> _DATASET ENTRIES_
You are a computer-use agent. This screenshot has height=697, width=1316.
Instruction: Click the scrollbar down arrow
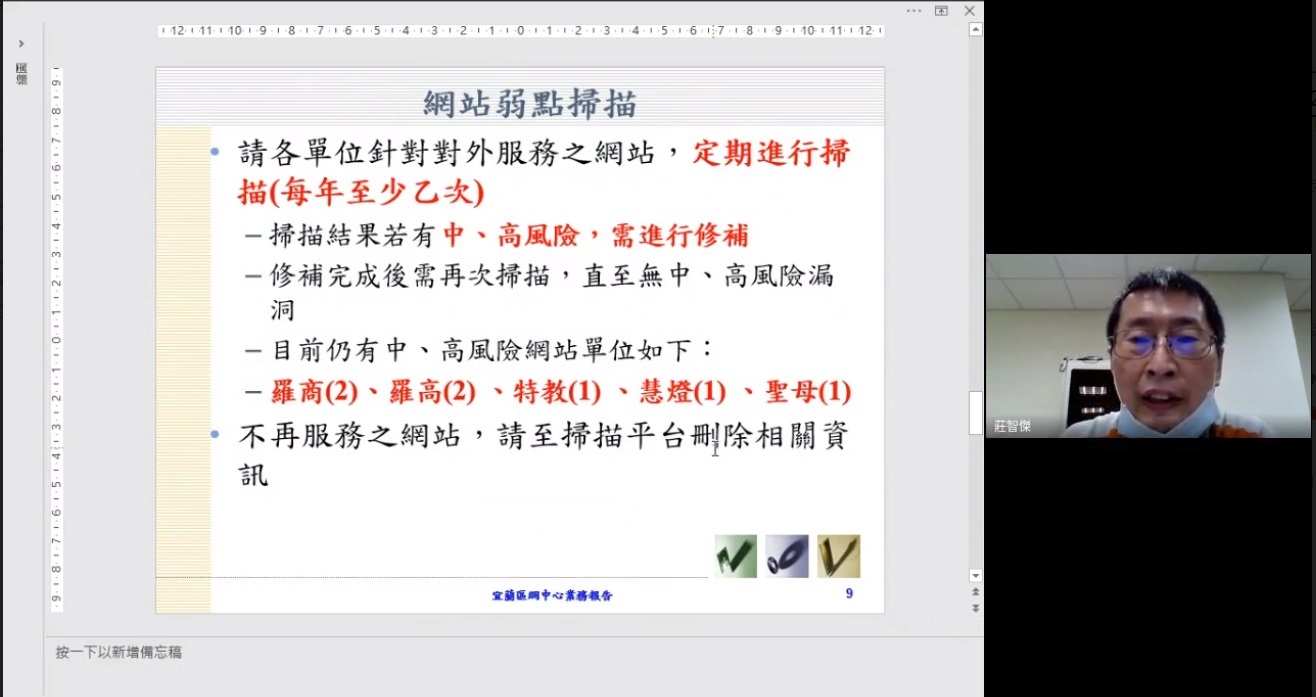click(x=975, y=576)
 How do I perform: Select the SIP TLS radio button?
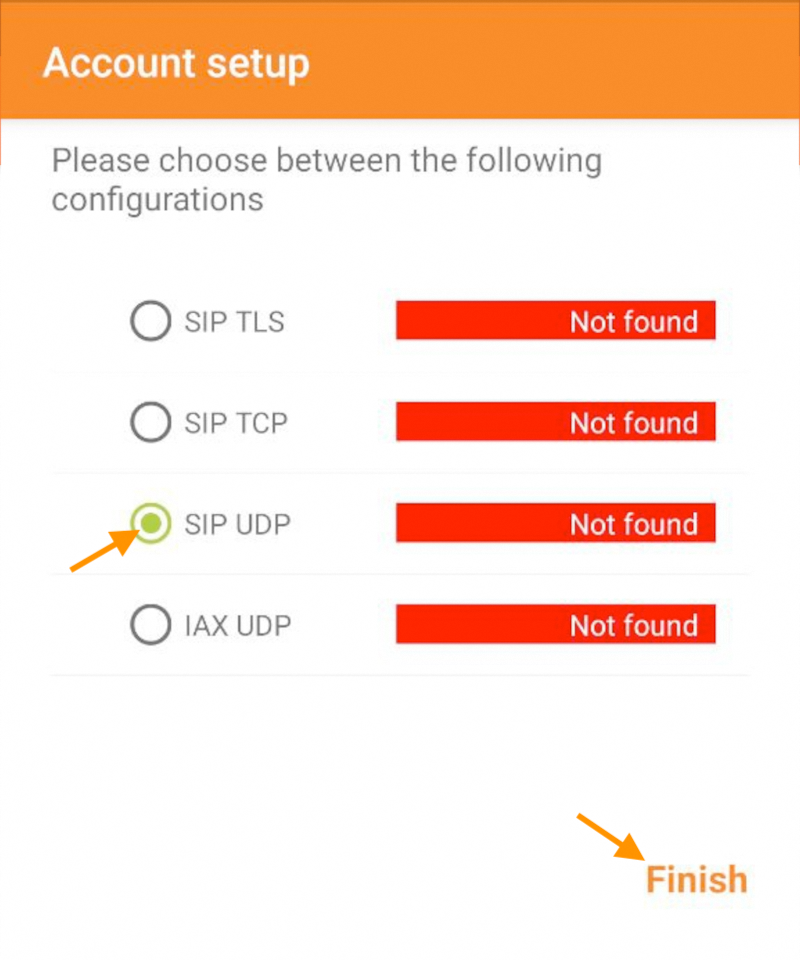click(151, 322)
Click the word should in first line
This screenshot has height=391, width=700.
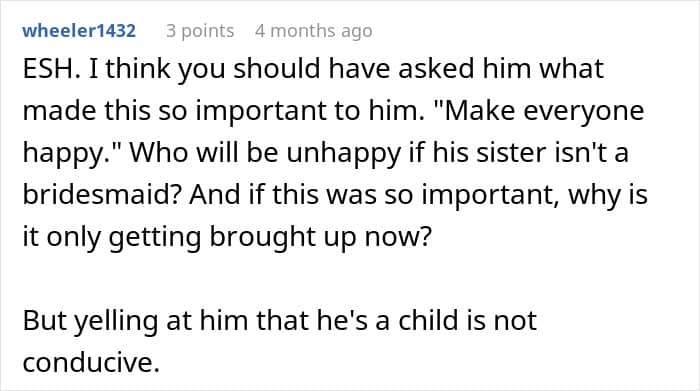(x=277, y=69)
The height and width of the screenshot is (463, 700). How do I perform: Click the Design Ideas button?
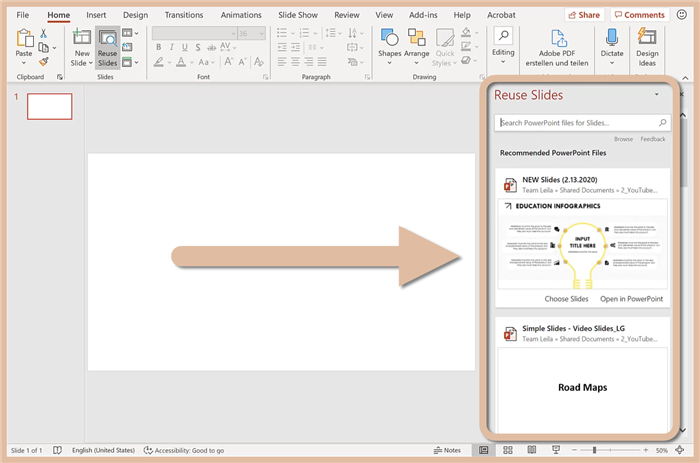647,46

> _WORK REQUIRED_
Lines from the one holding "Click the word should in first line" down to the last line of the entries above must be retyped exactly, inclusive of both, with no pictures and nothing else.

> _EXERCISE OUTPUT_
Click the word should in first line
This screenshot has height=391, width=700.
(x=277, y=69)
The height and width of the screenshot is (463, 700). How do I perform: Click the Design Ideas button?
647,46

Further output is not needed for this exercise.